Homily for the 2nd Sunday of Lent Year A (5)

Homily for the 2nd Sunday of Lent Year A


By: Rev. Fr. Jacob Aondover ATSU


Homily for Sunday March 8 2020

READINGS: GENESIS 12:1-4, PSALM 33, 2TIMOTHY 1:8b-10, MATTHEW 17:1-9

According to Abraham Maslow, a renowned psychologist, there are moments in our lives when for an instant, we move (or see) beyond ordinary events to extraordinary ones. These moments for him are “peak moments”. These are defining moments of our very existence. In the Christian parlance, these are moments of transfiguration where like Peter, James and John, we are overwhelmed by an amazing presence of God. Abraham too had his peak moment as recorded by Genesis 12:1-4; he was to leap into the dark; he was to answer and heed God’s call, he was to obey the demand of God even as he barely knew what lay ahead of him. This peak moment of Abraham and his response to it not only earned him blessings and friendship with God, it also won many blessings for us the future generations (Gen.12:3).

Characteristic of our lives as Christians are peak moments, moments when we experience God as individuals or as a community; moments when we answer his call and make paradigm shifts pursuant to lives of blessedness and grace.
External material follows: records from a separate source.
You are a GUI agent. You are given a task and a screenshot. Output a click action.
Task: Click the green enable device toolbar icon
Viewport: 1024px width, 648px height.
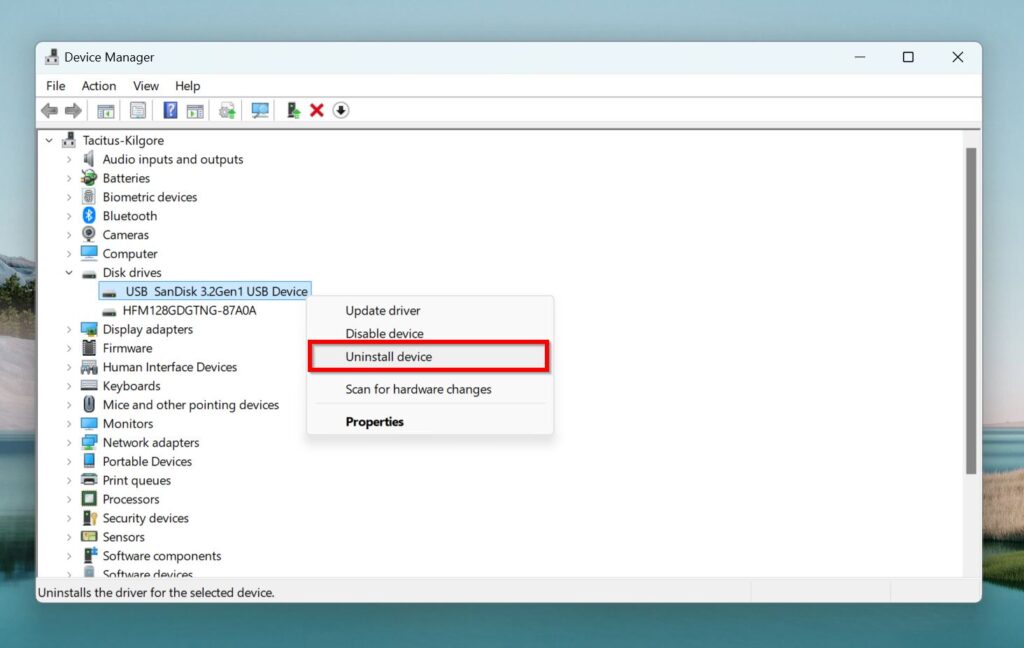pos(293,110)
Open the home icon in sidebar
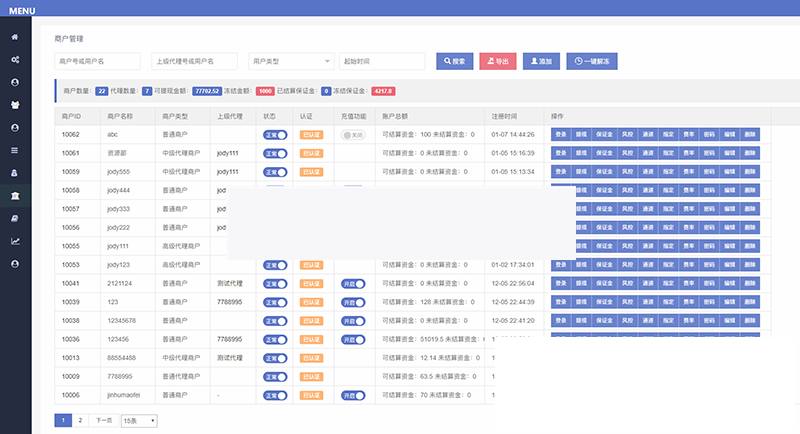Image resolution: width=800 pixels, height=434 pixels. [15, 37]
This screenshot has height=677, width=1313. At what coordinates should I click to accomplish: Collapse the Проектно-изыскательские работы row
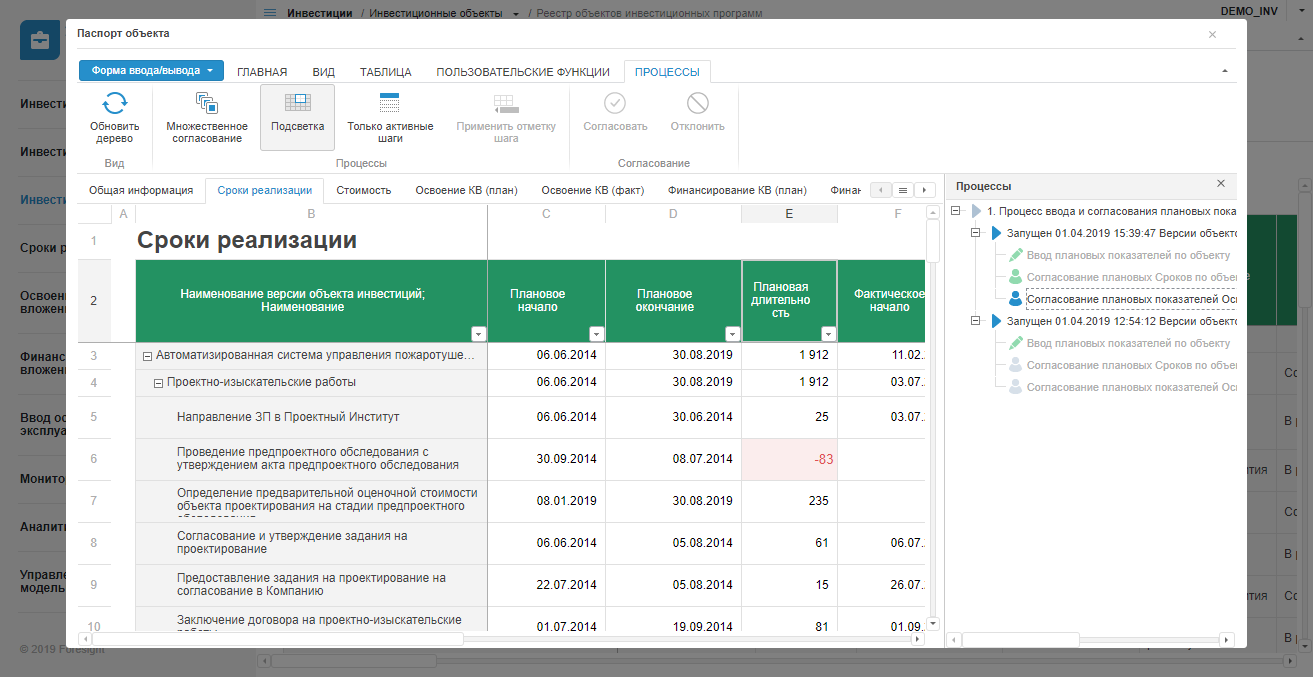click(x=159, y=383)
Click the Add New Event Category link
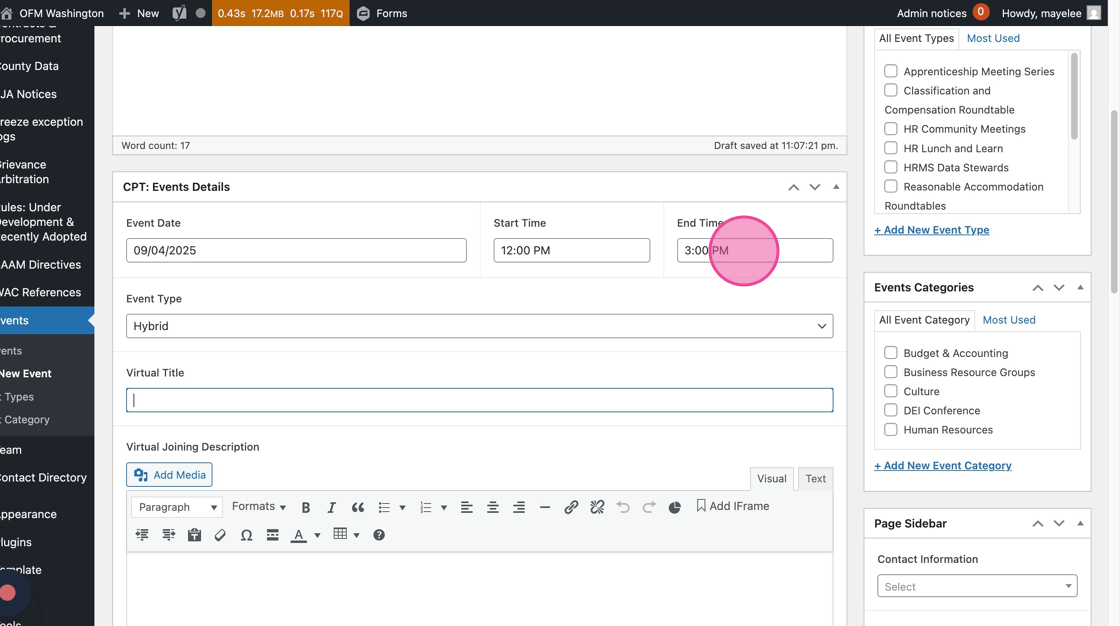The width and height of the screenshot is (1120, 626). [942, 466]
Jesus Christ, on his way to Jerusalem to undergo the cross needed to be in touch with his Father to draw strength and secondly, he wanted his disciples to know what lay beyond his impending suffering and death. At his peak moment, he went on a retreat where he met God and came back stronger to face his mission. At the defining moments of our lives, we may do well to turn to God who can transfigure our despair into hope, our failures into success, and our troubles into blessings. Differently, in our peak moments, we may still hearken to God’s voice telling us to listen to Jesus, God’s beloved.
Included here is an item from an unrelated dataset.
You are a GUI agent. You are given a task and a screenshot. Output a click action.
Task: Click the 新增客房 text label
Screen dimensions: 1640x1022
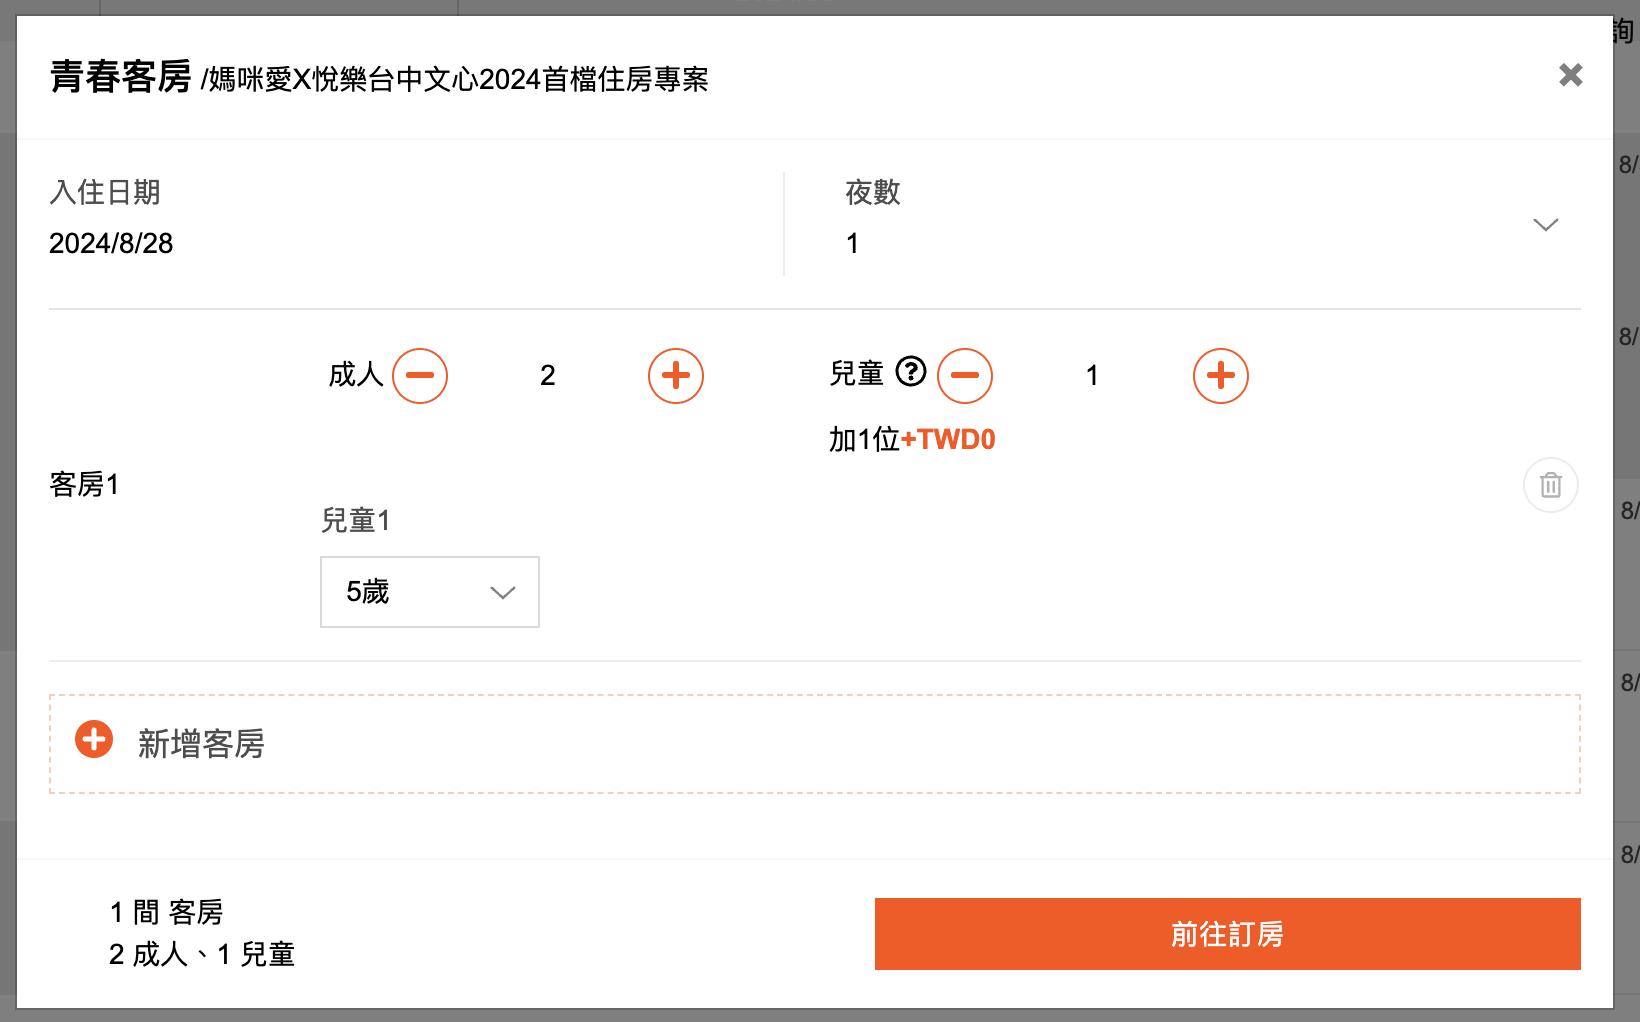(201, 744)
More so, God demands that we heed his call whenever and however the call comes. Abraham was faced with a defining moment in his life, he chose the right path and innumerable blessings ensued. According to the Hebrew syntax (of Genesis 12:1-3); the blessings God promised to Abraham were contingent on his going to Canaan. This is suggestive to the fact that God blesses us more when we heed his commands. True enough, his gratuitousness counts more in his dealings with us; yet, he is pleased when we harden not our hearts but listen to the voice of his beloved son.
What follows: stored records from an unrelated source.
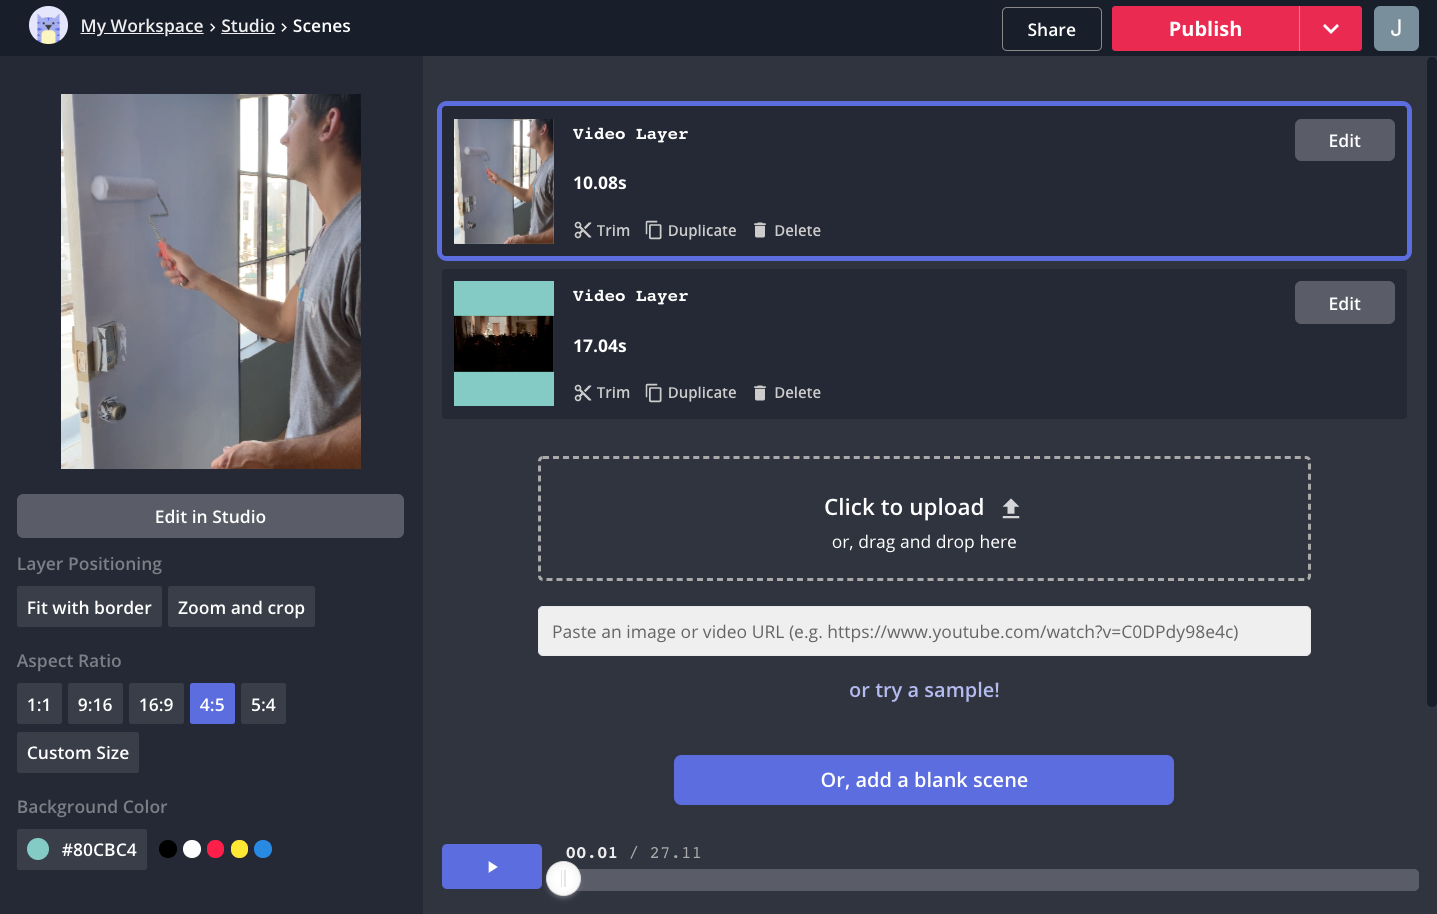
Task: Click the paste video URL input field
Action: [924, 631]
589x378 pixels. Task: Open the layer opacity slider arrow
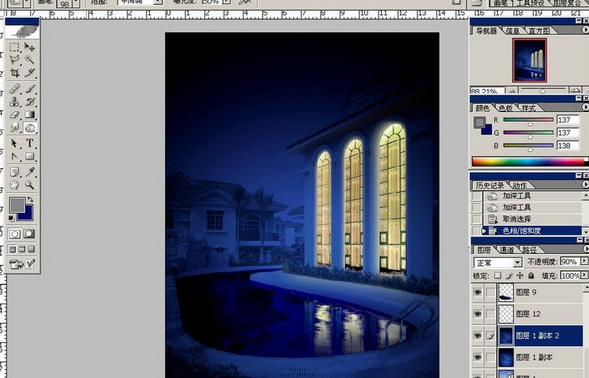(584, 261)
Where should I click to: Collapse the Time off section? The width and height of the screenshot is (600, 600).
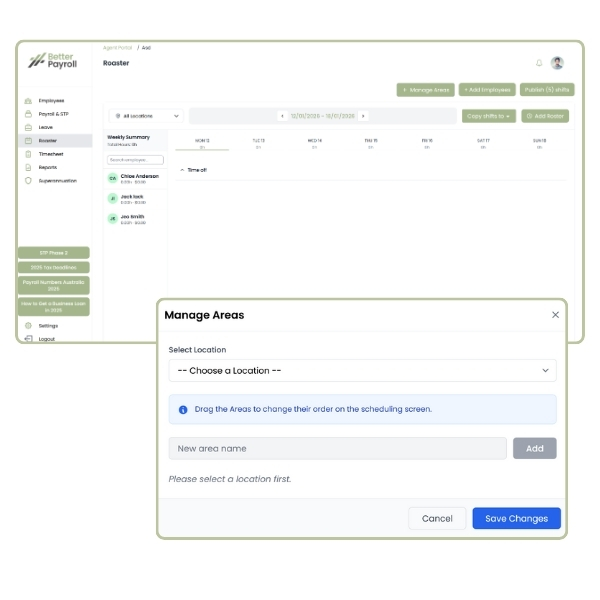click(181, 170)
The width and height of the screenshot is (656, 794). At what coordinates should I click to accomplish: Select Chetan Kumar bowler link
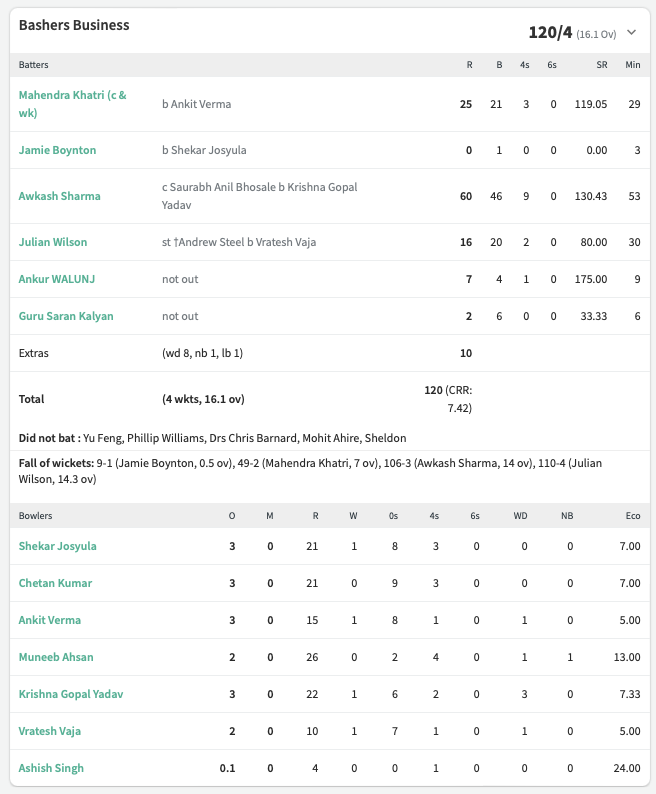(55, 583)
God has but one call for us this Lent and beyond: that we leave wherever we are for wherever he leads. He desires that we leave those situations that leave us less Christian hence at loggerheads with our maker. He’d want us to make a paradigm shift: from sin to righteousness, from evil to good; from selfishness and avarice to selflessness and charity.

He calls us to leave our negative sides for the positive ones; that we leave our comfort zones of drunkenness, immorality, corruption, embezzlement etc and go to the discomforting zones of righteousness, chastity, love and goodness. That so, we may be earning for ourselves the blessings and favours of God.